As details of the horrific, deadly rampage in Uvalde, Texas continue to emerge, many of us are feeling angry, frustrated, and enormously sad, not only about the senseless deaths of so many children and their teachers, but also about the fact that we keep experiencing similar communal traumas, over and over and over. Most of the recent mass shootings (a uniquely and tragically American phrase) also reflect race-based hatred and intolerance, which compounds the trauma most acutely for those among us who identify with the targeted communities.
These moments present an opportunity to remember, or to learn, the true power of the nonprofit sector, including charities exempt under Section 501(c)(3) of the Internal Revenue Code (and the regulations, case law, and other guidance interpreting it, collectively the “Code”), to speak for the unheard, and to press for stronger, more effective policies that address their needs and protect us all. Times like this call upon nonprofits, including charities, to seek and exploit every opportunity to enter the policy arena and join together to fight the dominance of destructive voices that for too long have promoted policies that endanger our communities, our streets, and even our children’s schools.
Unfortunately, as our work with countless charities has made clear, many charity leaders believe that tax laws governing their involvement in public policy debates create a perilous web of obstacles and landmines that they must navigate.
That belief is wrong, and it keeps charities out of the arena unnecessarily, undermining their ability to accomplish their missions.
In fact, the Code provides a road map of pathways and opportunities that guides charities to more active, effective engagement, and offers a broad array of tools that, if adequately supported and properly deployed, can greatly increase charities’ influence on legislative outcomes. To take advantage of these benefits, charities and their funders must invest in learning what these tools are, and training staff and leadership how to use them to the fullest extent.
For example, rather than prohibiting lobbying, Section 501(c)(3) itself expressly authorizes charities to lobby, within limits.

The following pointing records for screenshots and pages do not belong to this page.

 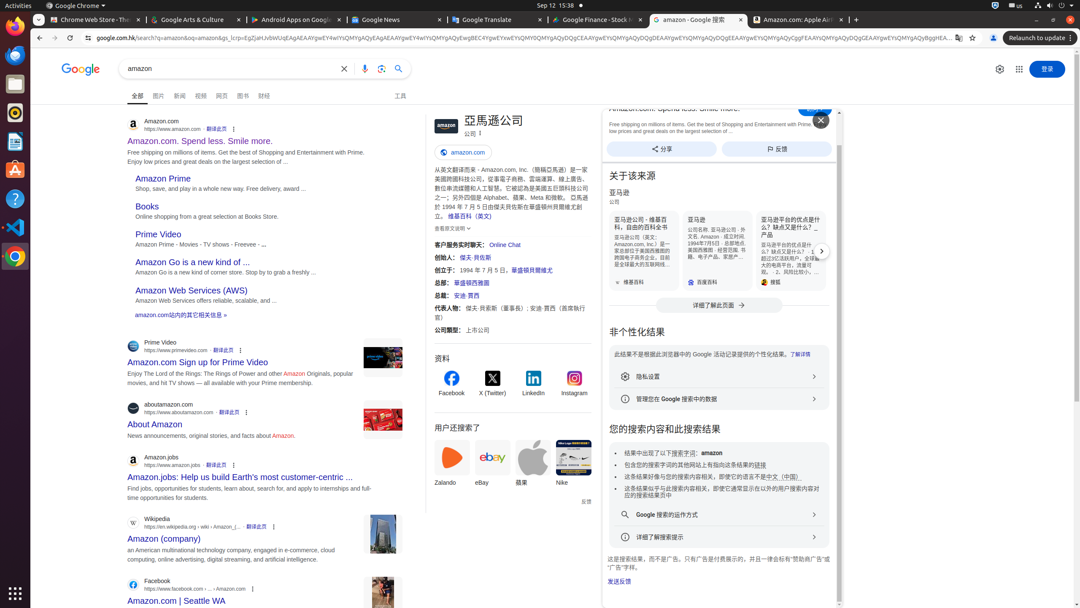 What do you see at coordinates (164, 535) in the screenshot?
I see `' Amazon (company) Wikipedia https://en.wikipedia.org › wiki › Amazon_(...'` at bounding box center [164, 535].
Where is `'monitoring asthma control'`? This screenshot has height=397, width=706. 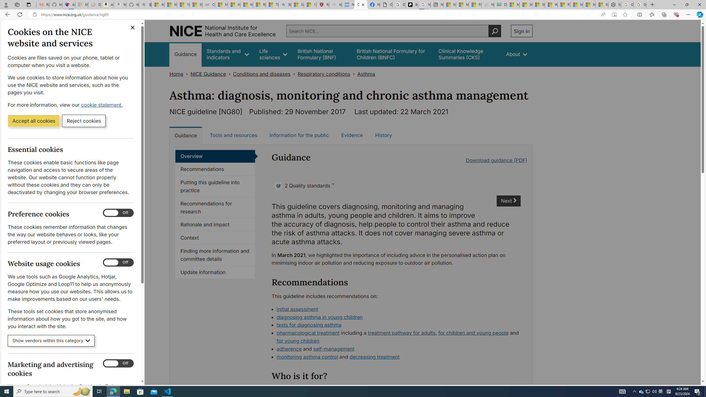
'monitoring asthma control' is located at coordinates (307, 356).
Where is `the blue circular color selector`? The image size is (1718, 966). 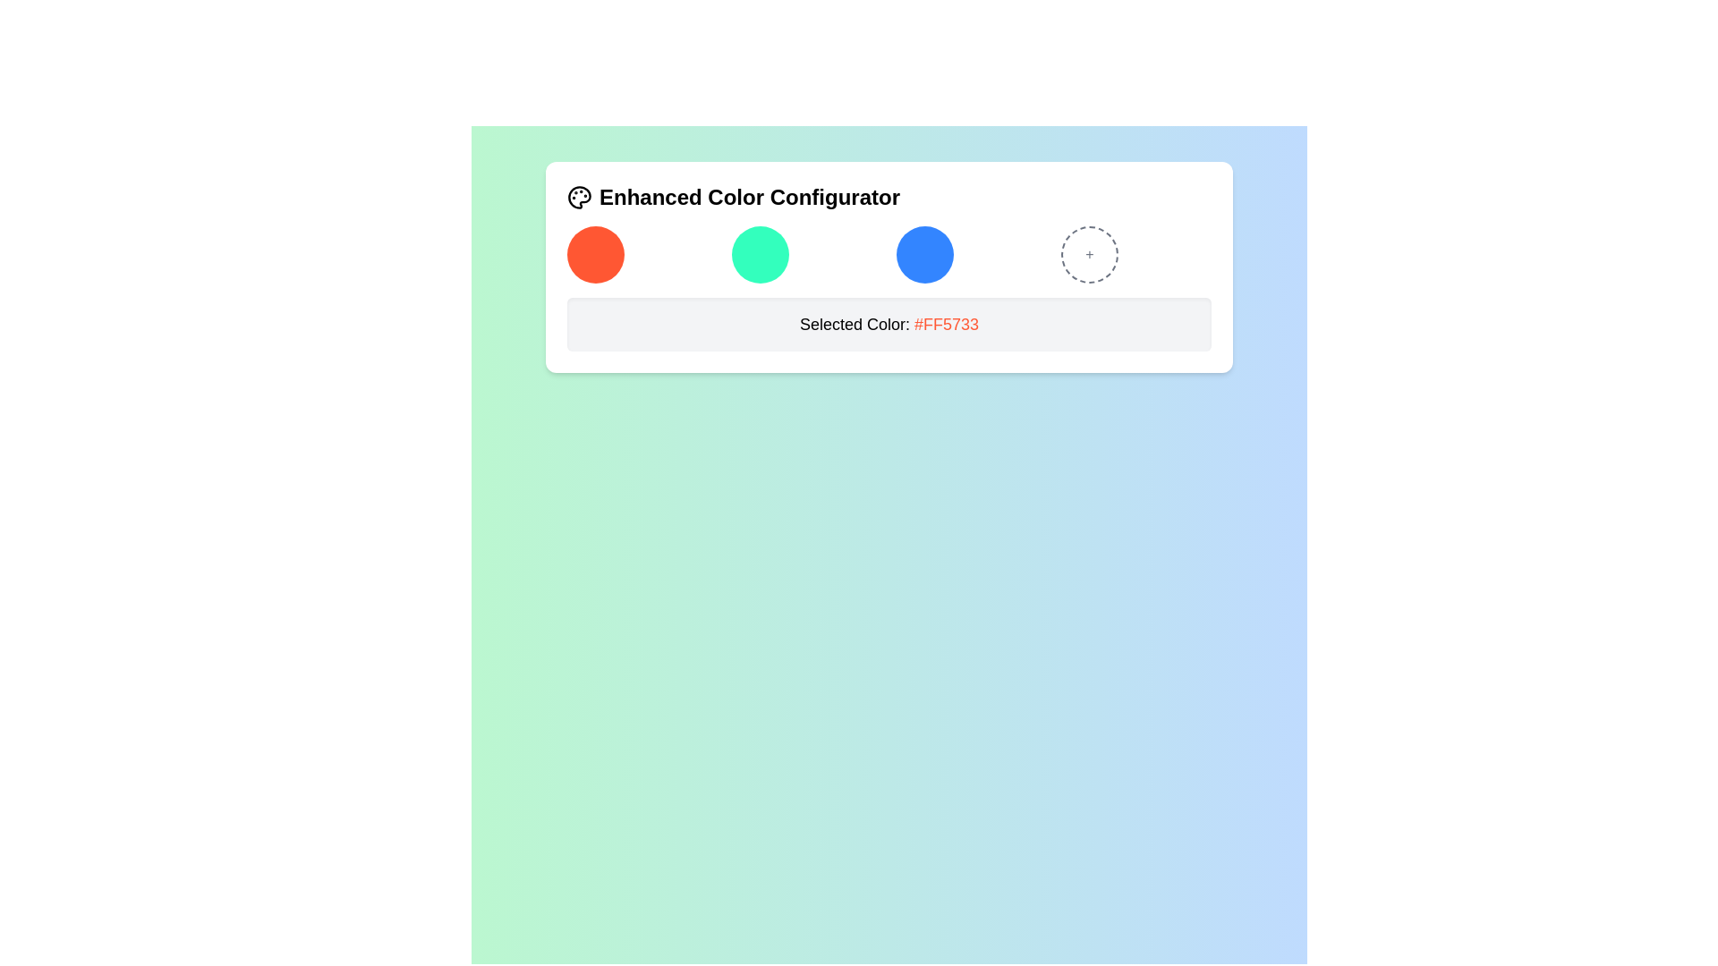 the blue circular color selector is located at coordinates (970, 255).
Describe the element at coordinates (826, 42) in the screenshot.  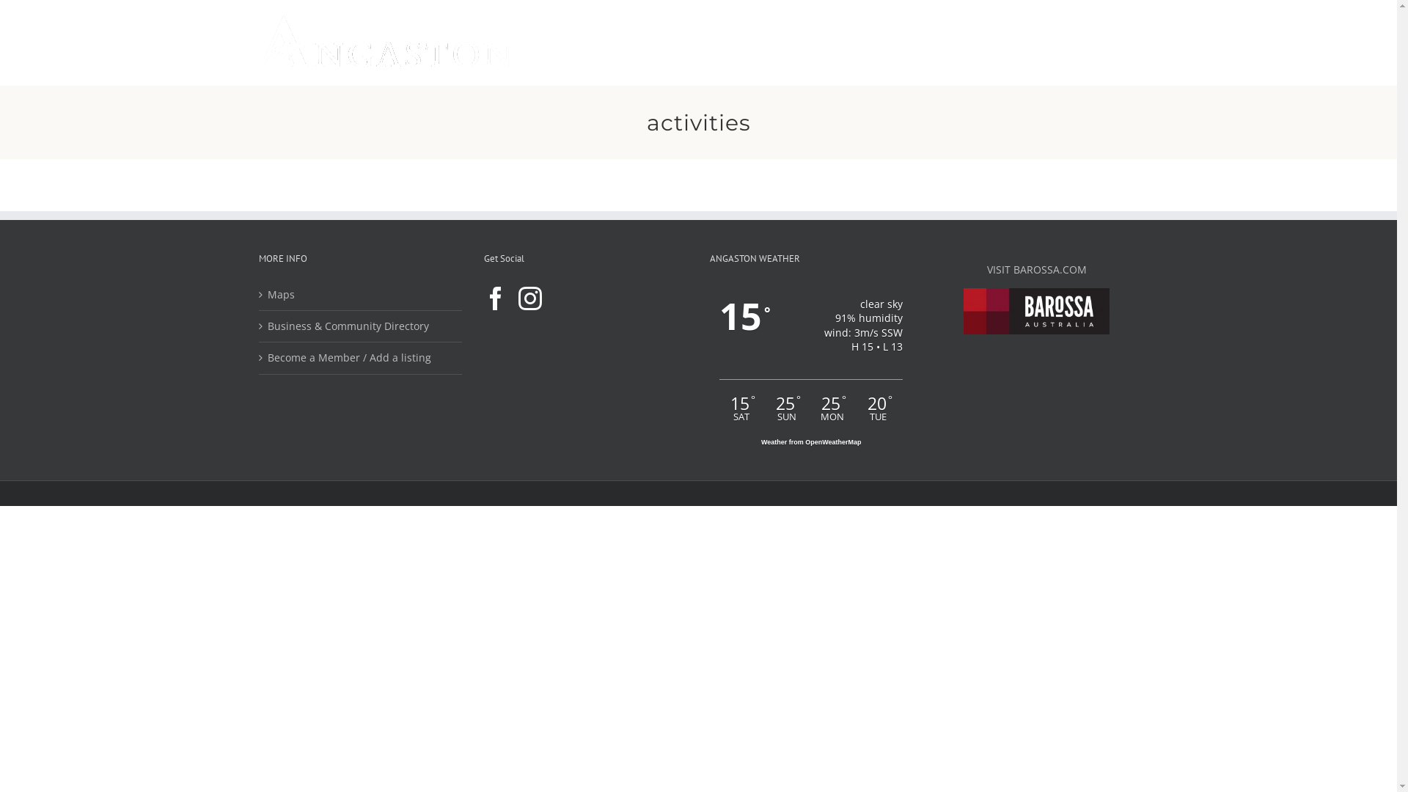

Specifically, it says that “no substantial part” of a charity’s “overall activities” can be lobbying. That means that the Code permits charities with unrestricted funding to devote a limited amount of time and money to writing letters to legislators supporting or opposing legislation, testifying at legislative hearings, and even drafting and shopping model legislation. (Private foundations are subject to stricter rules, but even they have tools that allow them to make unrestricted grants, if they are willing to do so.)
Often, charities are justifiably inhibited by uncertainty about the meaning of “substantial,” but again, the Code comes to the rescue. Section 501(h) provides a detailed, reliable, virtually-always-beneficial tool for most charities (some can’t or shouldn’t use it) to determine exactly how much lobbying they can do in a given year (spoiler alert: it’s a lot!), exactly what counts against the limit, and how to design their activities to maximize the reach of available resources. Eligible charities have to “elect” to use Section 501(h), which is both simple to accomplish and risk-free. Electing charities report on Form 990 only their lobbying expenditures, and do not have to describe the underlying activities.
Sometimes, a barrier to effective policy is the composition of the legislature, which calls for working to change who makes decisions. Here, charities are more constrained; Section 501(c)(3) prohibits charities from “intervening” in any candidate campaign for election to public office. That means that charities can’t take sides in elections, and can’t support or oppose any specific candidate.
However, charities have lots of “nonpartisan” tools to educate candidates about issues, inform constituencies about candidate positions, and mobilize voters to participate in elections. These tools must be deployed carefully to avoid violating the prohibition on intervention, but a charity that knows the rules and how to use them can significantly affect its constituents’ impact on the outcome an election.
Charities speak for those less able to speak for themselves, and shouldn’t be constrained by misunderstandings about their capacity to enter the arena. The Code provides extensive and powerful tools for any charity willing, able, and knowledgeable enough to use them.